Keimblatt adscendens


Wissenschaftlicher Name

Keimblatt adscendens R. A. Dyer

Wissenschaftliche Klassifikation

Familie: Crassulaceae
Unterfamilie: Sedoideae
Gattung: Keimblatt

Beschreibung

Keimblatt adscendens ist ein saftiger Strauch, bis zu 1,8 m hoch, mit aufrechten bis sich ausbreitenden Zweigen. Die Blätter sind grün mit rötlichem Rand in der oberen Hälfte, flach, leicht konkav, obovat bis spachtelig, bis zu 6 cm lang und bis zu 2,5 cm breit und. Die Blüten sind orangerot mit einem Durchmesser von bis zu 1 cm und erscheinen im Winter auf einem bis zu 35 cm hohen Blütenstand.

Widerstandsfähigkeit

USDA-Winterhärtezonen 10a bis 11b: von –1,1 ° C bis +10 ° C.

Wie man wächst und pflegt

Keimblatts kann in 2 Gruppen eingeteilt werden. Eine Gruppe besteht aus immergrünen Pflanzen mit einer sommerlichen Wachstumsphase. Die andere Gruppe besteht aus Laubpflanzen, die prächtig mit großen, festen, fleischigen Stielen sind. Die zweite Gruppe wächst im Winter und wirft im Sommer ihre Blätter ab.

Diese Sukkulenten benötigen eine frei abfließende körnige Mischung und viel Sonne. Wenn sie trocken gehalten werden, vertragen sie im Winter kühle, frostfreie Bedingungen. Einige müssen beschnitten werden, um eine attraktive Form zu erhalten. Keimblatts sollte an einem sonnigen Ort gehalten werden.
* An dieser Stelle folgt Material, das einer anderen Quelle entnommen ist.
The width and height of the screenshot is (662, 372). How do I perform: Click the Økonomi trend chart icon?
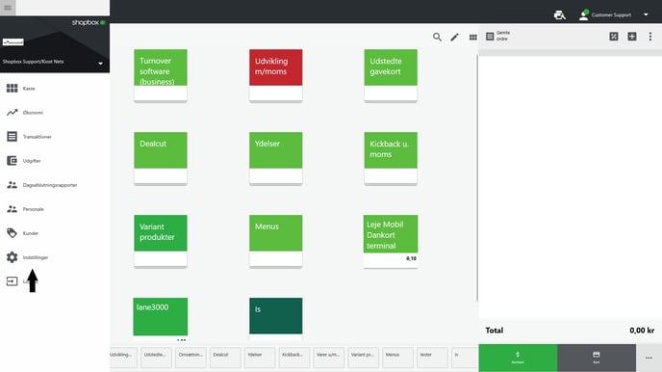pyautogui.click(x=12, y=113)
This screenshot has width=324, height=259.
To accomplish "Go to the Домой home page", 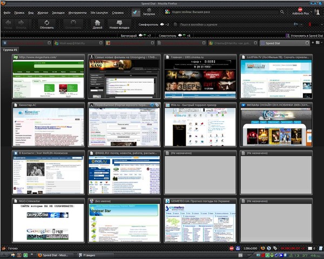I will [98, 24].
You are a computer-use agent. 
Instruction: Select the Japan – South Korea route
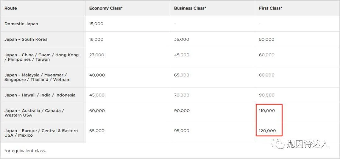click(26, 39)
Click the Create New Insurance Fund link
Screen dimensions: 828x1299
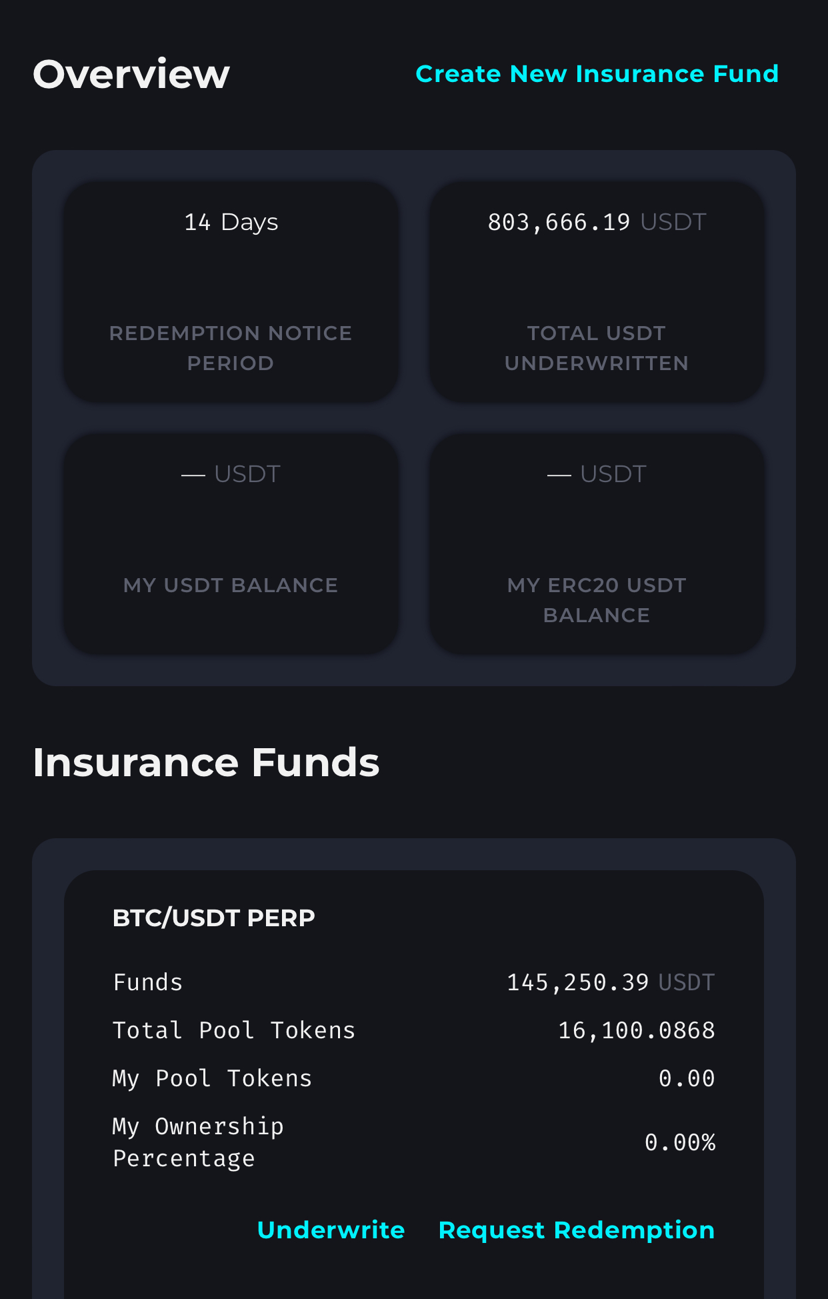point(597,74)
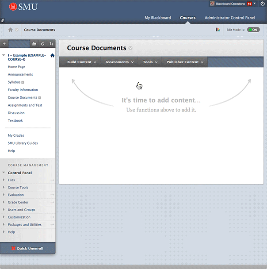Open the course menu folder view icon
The height and width of the screenshot is (269, 267).
[34, 44]
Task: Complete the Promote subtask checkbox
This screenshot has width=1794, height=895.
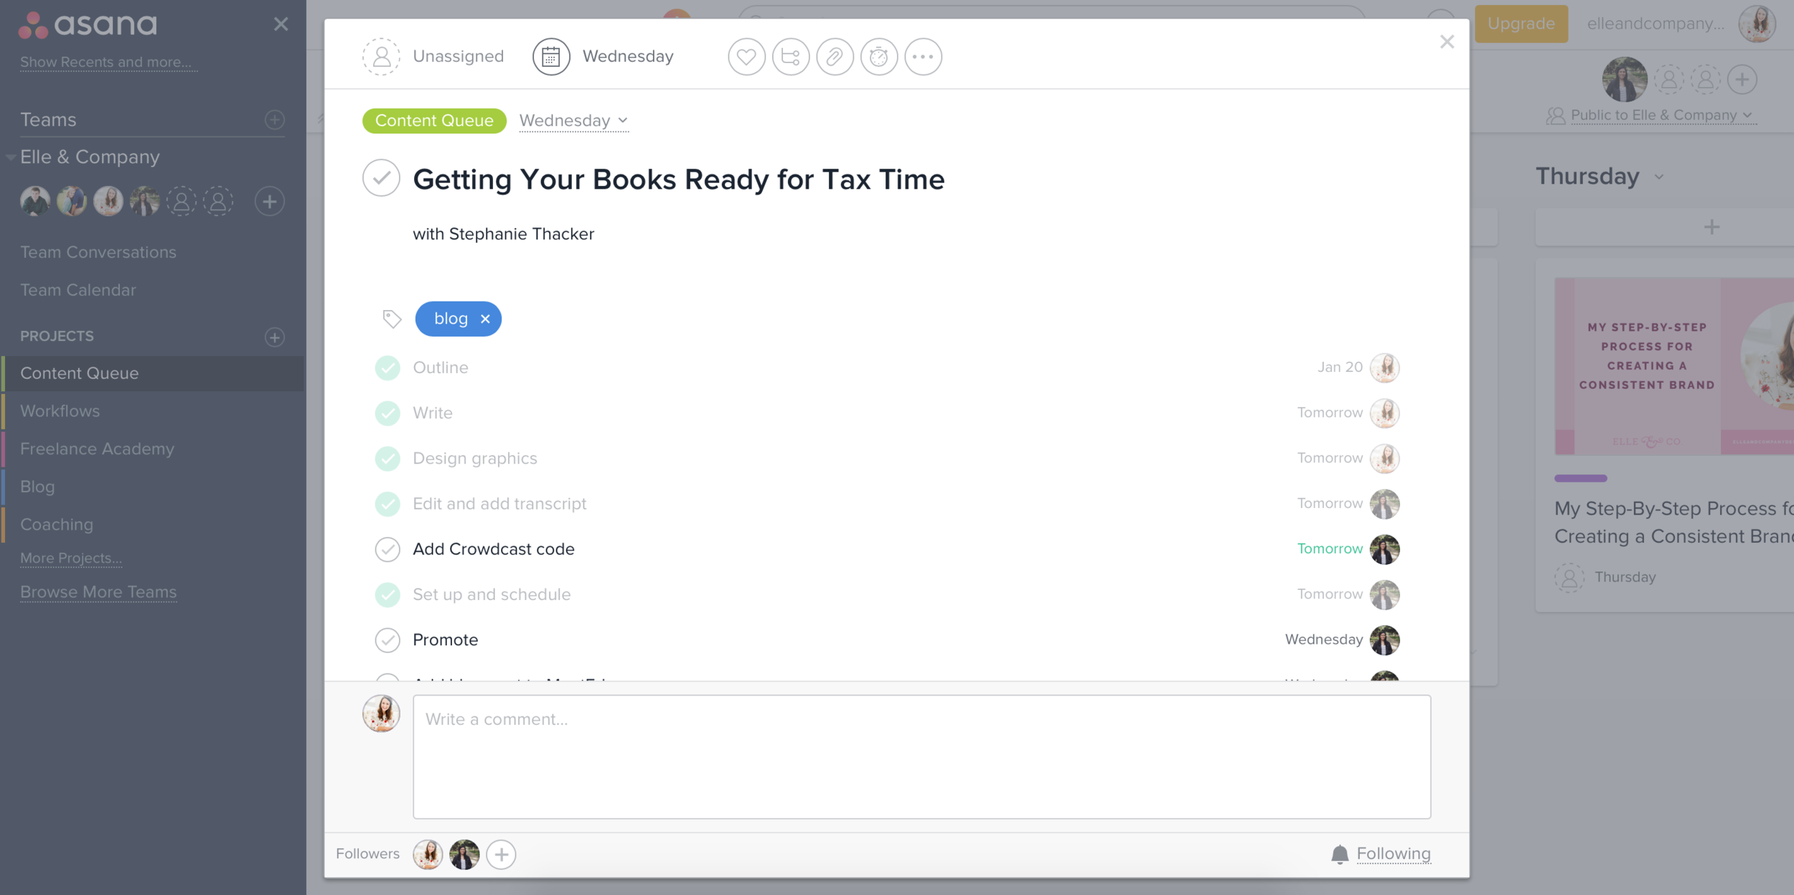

Befolgen Sie die allgemeinen Verfahren zur saftigen Bewässerung. Achten Sie auf Überwässerung, wenn sie laubabwerfend sind.

Wie Sukkulenten gehen, Keimblatts sind sicherlich lohnende Garten- und Innenobjekte, die praktisch unabhängig von der Bewässerung bei allen Bedingungen außer bei voller Wüste sind, obwohl sie schlechtes Licht oder schlechte Entwässerung bei Nässe nicht überleben können.

Füttern Sie es während der Vegetationsperiode ein- oder zweimal mit einem Dünger, der speziell für Kakteen und Sukkulenten (arm an Stickstoff) entwickelt wurde, einschließlich aller Mikronährstoffe und Spurenelemente, die auf die Hälfte der auf dem Etikett empfohlenen Stärke verdünnt sind.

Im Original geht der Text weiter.